§ **引用文**
________________________
昨年7月のデビューから、ひたむきに頑張る姿が印象的な、笠松の新人・森島貴之騎手。異色の経歴を持つ22歳の、素顔に迫りました。
赤見:まずは騎手を目指すきっかけから教えて下さい。
森島:中学を卒業してから、すぐ鉄工所に勤めたんです。4年間働いたんですが、そこの先輩で競馬が好きな人がいて。僕は三重県生まれで、競馬に関係する施設も近くになかったから、初めは全然興味ありませんでした。
でも先輩が熱心に勧めてくれて、しかも地方競馬教養センターの願書まで取り寄せてくれたんですよ。あまりにしつこかったんで(笑)、「まぁ受けるだけ受けてみるかな...」という気持ちで受験したんです。
その頃には少しずつ競馬に興味も沸いてましたけど、まさか受かると思いませんでした(笑)。本当、たまたま合格出来たんだと思います。
赤見:センターに入るまで、馬に接したことなかったんですか?
森島:なかったんですよ。同期はみんな乗馬とかバリバリやってたんで、最初はすごく辛かったです。馬は大きくて怖いし、みんなみたいに上手に乗れないし...。
辞めたいって気持ちもあったけど、地元から出て来ちゃってるわけじゃないですか。今さら戻れないなと思いました。ここまで来て辞められないって気持ちで、毎日頑張りました。
赤見:無事に卒業して騎手になるわけですが、今度はデビュー前に怪我をしてしまったんですよね?
森島:そうなんです。3月に卒業して、4月の開催からすぐデビュー出来るはずだったんですけど、調教で落馬して膝を骨折してしまいました。入院自体は短かったけど、ギプスは取れないし自宅療養は長いしで、かなり焦りましたね。
赤見:その時はどんな想いで過ごしてたんですか?
森島:とにかく早く乗りたいって思ってました。毎日時間があるじゃないですか。だからよく同期のレースをネットで見ていたんですけど、いっぱい乗ってるやつもいるし、勝ってるやつもいて...。ものすごく焦りました。 やっとギプスが外れても、筋肉が落ちててリハビリしなきゃいけないし。毎日がすごく長く感じました。
赤見:無事7月にデビューを果たした時はどうでした?
森島:すごく嬉しかったですね。やっとスタートラインに立てたと思いました。 でも実際のレースは緊張してしまって...。一周あっという間だし、センターでやってた実習とは全然違いました。デビュー出来て嬉しいけど、難しいなとも思いましたね。
赤見:初勝利は3ヶ月半後でしたが、どんな気持ちでしたか?
森島:時間がかかってしまったけど、勝った時はものすごく嬉しかったです。
【エーシンファステム】という馬なんですけど、実はまだ候補生だった頃、競馬場実習に戻ってきた時に世話していた馬なんですよ。調教はもちろんですけど、身体を洗ったり、馬房を掃除したり。とても愛着のある馬だったんで、余計嬉しかったですね。しかもその後も2つも勝ってくれて...。僕は今全部で5勝(8月14日現在)なんですけど、そのちの3勝も挙げさせてくれてるんです。もう本当に可愛い馬です。
赤見:今の一番の思い出のレースは、【エーシンファステム】ですか?
________________________
§ **生の記録**
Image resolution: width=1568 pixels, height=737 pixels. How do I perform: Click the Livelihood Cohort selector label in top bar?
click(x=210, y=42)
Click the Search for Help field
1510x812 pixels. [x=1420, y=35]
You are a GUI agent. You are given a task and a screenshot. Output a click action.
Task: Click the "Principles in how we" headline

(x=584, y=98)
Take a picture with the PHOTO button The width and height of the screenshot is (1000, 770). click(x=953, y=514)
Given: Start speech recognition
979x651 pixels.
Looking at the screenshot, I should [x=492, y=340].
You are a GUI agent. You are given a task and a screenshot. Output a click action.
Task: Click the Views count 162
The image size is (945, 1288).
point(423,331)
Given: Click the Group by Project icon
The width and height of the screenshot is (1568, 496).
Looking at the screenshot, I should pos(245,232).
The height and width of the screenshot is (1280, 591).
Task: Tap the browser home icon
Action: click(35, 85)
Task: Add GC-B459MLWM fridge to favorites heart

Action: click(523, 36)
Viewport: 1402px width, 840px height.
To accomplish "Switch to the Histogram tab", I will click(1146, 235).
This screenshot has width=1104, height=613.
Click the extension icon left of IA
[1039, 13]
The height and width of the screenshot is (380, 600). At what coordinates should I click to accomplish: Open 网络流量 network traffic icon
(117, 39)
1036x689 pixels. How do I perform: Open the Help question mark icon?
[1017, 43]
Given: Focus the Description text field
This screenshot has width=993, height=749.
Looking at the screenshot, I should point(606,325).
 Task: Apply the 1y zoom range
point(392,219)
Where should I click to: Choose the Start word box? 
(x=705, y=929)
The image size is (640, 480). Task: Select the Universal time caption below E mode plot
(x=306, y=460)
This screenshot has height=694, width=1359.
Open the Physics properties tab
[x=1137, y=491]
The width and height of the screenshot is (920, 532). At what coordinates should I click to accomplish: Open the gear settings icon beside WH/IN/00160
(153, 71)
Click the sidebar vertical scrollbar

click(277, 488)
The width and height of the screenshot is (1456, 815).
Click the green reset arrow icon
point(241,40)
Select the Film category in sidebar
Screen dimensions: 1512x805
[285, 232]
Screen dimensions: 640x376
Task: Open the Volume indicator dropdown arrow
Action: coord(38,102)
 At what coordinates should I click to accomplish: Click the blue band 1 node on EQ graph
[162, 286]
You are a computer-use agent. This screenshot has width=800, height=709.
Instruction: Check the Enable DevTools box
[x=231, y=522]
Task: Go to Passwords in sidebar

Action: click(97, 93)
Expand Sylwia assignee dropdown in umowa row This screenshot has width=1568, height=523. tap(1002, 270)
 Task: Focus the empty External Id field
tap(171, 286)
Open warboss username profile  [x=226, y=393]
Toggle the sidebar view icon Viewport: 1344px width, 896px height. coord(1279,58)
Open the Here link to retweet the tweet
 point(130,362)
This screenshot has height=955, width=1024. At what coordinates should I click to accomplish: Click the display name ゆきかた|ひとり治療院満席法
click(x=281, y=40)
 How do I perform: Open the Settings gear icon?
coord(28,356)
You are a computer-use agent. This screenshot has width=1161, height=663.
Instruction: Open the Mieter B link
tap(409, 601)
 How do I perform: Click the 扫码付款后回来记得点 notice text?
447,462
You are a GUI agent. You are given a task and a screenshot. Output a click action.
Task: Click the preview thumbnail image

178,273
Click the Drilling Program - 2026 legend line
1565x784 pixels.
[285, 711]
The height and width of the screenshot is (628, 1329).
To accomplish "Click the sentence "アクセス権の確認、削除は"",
________________________
§ **作業内容**
上の森島貴之騎手のインタビューを、最後の質問の後から書き継いでください。

§ **出力結果**
森島:そうですね。初勝利もそうだし、1番勝たせてもらっているし。あの馬には、とても感謝してます。
あと、【ミスイサリビ】という馬がいるんですけど、今年の1月1日の1レースで勝ったんですよ。その時両親が見に来てて、目の前で初めて勝つことが出来ました。すごく喜んでくれて、母は泣いてたみたいです(照)。親孝行が出来たかなと思いました。
赤見:ご両親はもちろん喜んだでしょうね。騎手になることをしつこく(笑)勧めてくれた先輩はどうですか?
森島:先輩も喜んでくれてます。もう何度も三重から笠松まで応援に来てくれました。「まさか本当になるとは...」って驚いてました。
今はジョッキーになれて本当によかったって思います。難しいことや悔しいこともいっぱいあるけど、鉄工所にいた頃は、ただなんとなく仕事してましたから。今はやりがいがあって、毎日楽しいです。勧めてくれた先輩には、とても感謝してます。
赤見:騎手になって、変わったことってありますか?
森島:自分ではよくわかんないんですけど。先輩に、顔つきが変わったって言われました。前はナヨナヨしてて...。今もナヨナヨしてますけど、前はもっとしてたんですよ。少し、逞しくなれたのかなと思います。
赤見:この先、どんな騎手になりたいですか?
森島:今はとにかく1つ1つ大切に乗って、勝ち星を重ねることです。まだまだですけど、いつか岡部誠騎手のようになりたいです。
よくうちの厩舎の馬に乗ってもらうんですけど、すごく引っかかる馬でもかからないし、ササって追えないような馬でも真っ直ぐ走るんです。岡部さんが乗ると、簡単に乗ってるように見えるんですけど、それがすごい技術なんですよ。 レースのビデオも、意識して見ています。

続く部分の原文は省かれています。